▶ [EXTRACTED TEXT]
.....

Hedgehog Markets, a fledgling blockchain-based prediction market platform, is testing a novel type of wager where bettors have nothing to lose, at least in theory.
To participate, bettors must put up either $100 or $1,000 worth of USDC, a stablecoin designed to hold its value against the U.S. dollar. In return, bettors receive game tokens, which they can wager in a no-loss market.
Gibraltar-based Hedgehog invests the staked USDC with Port Finance, a decentralized finance (DeFi) lending protocol, where the stablecoins earn interest, like a crypto version of a savings account or certificate of deposit (CD). (Hedgehog and Port both run on the Solana blockchain.)
As in normal prediction markets, participants bet on the outcomes of real-world events, in this case soccer and American football games or cryptocurrency price movements. But whereas in the regular markets those who bet wrong lose money, in the no-loss variant losing bettors recover as much USDC as they put in, when the principal on the DeFi deposit is repaid.

.....

▶ [GIVEN ENTRIES]
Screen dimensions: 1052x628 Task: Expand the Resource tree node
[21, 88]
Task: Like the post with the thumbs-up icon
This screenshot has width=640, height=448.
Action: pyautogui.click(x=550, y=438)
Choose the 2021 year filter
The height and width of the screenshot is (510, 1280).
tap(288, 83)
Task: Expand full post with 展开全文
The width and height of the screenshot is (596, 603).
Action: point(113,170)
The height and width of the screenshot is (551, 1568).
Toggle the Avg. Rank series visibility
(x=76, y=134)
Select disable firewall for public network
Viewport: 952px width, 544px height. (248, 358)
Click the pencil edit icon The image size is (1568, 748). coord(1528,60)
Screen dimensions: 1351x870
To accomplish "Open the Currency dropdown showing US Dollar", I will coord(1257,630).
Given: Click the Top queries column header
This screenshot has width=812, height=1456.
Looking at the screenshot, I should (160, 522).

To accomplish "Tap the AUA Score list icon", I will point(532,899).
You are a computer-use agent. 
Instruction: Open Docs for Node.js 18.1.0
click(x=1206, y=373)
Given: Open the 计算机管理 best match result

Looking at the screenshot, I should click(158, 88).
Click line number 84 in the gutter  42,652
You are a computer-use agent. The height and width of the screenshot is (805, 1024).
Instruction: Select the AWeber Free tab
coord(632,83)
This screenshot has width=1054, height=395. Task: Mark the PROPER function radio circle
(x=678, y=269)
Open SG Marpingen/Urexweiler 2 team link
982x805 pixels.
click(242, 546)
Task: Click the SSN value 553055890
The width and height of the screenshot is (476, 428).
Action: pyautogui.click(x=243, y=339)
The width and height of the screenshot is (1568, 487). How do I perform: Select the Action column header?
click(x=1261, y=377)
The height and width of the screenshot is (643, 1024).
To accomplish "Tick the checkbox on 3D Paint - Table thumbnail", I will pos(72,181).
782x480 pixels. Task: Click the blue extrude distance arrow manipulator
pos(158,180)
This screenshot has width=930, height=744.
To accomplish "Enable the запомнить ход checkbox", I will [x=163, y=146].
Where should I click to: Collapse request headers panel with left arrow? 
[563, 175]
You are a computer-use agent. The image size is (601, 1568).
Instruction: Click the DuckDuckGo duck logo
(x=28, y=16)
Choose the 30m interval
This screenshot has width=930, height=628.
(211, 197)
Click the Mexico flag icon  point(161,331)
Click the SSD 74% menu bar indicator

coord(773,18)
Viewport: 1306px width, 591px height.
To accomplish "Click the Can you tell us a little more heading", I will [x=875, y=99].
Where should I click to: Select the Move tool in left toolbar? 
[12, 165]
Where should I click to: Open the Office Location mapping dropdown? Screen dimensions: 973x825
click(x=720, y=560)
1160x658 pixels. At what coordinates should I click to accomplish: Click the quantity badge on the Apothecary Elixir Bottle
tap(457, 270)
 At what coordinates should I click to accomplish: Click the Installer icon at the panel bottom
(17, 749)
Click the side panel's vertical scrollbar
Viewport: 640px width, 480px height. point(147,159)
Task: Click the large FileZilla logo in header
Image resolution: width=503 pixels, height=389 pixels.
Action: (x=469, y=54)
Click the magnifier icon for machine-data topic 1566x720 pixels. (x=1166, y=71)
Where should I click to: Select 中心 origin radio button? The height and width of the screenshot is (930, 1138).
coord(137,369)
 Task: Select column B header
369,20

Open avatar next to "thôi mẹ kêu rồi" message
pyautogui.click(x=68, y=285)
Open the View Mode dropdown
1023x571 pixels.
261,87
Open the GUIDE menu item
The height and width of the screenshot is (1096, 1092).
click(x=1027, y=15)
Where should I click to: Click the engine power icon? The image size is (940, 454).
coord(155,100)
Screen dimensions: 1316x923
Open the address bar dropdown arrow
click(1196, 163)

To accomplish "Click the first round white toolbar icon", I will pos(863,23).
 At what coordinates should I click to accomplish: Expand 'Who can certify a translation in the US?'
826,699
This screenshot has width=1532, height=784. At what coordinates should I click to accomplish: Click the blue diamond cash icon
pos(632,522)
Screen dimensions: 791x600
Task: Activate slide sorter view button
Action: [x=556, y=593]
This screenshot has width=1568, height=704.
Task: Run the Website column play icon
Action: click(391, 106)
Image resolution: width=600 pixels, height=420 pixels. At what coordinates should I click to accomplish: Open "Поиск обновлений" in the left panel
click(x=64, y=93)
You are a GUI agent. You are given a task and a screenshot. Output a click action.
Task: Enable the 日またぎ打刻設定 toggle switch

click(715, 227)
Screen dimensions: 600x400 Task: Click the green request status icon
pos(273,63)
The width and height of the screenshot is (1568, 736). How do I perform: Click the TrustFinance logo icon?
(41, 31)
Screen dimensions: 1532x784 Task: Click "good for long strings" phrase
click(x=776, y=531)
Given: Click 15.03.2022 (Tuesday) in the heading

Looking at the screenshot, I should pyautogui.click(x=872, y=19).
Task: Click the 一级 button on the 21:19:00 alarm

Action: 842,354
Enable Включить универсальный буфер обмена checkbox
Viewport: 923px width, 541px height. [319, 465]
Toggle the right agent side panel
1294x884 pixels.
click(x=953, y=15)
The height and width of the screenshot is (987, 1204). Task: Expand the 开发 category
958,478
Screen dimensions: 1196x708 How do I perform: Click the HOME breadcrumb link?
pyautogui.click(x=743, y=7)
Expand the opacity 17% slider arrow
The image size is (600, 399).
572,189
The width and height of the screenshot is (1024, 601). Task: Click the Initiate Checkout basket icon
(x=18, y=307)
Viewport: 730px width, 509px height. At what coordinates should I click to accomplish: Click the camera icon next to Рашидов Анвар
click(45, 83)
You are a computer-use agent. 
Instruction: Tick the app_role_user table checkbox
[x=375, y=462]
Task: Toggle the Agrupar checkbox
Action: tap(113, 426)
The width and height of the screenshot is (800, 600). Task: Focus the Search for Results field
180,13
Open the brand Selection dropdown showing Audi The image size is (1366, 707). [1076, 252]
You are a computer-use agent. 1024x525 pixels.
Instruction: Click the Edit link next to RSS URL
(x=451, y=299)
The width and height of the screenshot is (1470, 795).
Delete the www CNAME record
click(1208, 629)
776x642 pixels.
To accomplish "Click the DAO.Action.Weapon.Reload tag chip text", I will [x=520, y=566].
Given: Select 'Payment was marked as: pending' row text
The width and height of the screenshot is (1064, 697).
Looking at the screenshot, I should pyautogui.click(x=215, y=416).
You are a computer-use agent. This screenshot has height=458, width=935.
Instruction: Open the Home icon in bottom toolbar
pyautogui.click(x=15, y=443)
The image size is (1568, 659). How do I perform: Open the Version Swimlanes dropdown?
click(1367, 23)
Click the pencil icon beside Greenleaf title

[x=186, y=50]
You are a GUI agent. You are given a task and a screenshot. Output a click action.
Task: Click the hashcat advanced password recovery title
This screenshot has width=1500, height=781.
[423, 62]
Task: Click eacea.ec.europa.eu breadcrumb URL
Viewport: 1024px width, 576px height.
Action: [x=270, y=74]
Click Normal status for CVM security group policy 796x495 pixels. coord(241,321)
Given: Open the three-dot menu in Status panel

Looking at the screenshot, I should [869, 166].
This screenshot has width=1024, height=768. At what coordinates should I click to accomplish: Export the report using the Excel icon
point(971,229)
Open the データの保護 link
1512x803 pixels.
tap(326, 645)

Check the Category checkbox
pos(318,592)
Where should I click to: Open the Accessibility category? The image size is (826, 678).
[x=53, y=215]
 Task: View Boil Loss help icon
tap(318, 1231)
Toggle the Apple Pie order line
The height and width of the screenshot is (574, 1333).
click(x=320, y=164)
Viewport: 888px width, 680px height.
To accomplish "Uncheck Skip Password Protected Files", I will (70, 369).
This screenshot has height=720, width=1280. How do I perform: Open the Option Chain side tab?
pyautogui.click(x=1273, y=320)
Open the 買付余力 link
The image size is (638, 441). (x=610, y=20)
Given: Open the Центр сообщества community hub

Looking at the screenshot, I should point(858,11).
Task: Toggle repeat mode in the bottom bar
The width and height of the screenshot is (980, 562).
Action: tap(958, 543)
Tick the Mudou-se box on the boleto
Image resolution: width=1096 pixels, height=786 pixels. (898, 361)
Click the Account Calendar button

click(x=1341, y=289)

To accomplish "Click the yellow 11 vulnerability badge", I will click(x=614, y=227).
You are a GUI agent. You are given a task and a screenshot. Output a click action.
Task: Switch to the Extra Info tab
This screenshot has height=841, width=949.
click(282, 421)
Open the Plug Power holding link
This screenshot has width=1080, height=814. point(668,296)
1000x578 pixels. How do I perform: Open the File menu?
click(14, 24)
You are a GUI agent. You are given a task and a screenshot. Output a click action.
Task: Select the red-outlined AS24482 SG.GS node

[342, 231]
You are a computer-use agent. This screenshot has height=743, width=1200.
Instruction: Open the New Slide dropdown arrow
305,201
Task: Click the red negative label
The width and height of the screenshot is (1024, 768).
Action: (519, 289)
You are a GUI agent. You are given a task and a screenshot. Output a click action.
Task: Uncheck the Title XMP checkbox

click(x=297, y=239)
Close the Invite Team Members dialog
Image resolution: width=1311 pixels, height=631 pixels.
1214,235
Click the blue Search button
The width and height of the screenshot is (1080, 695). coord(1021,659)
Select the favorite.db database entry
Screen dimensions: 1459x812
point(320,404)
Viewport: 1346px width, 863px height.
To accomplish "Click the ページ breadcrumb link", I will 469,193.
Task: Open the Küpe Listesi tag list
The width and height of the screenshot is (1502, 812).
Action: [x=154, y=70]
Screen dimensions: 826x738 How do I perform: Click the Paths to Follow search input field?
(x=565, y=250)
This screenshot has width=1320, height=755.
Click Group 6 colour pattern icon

.....

▶ [TASK PROMPT]
Transcribe the passage on Hedgehog Markets' no-loss betting between "Hedgehog Markets, a" and "least in theory.", inclusive.

▶ [EXERCISE SOLUTION]
Hedgehog Markets, a fledgling blockchain-based prediction market platform, is testing a novel type of wager where bettors have nothing to lose, at least in theory.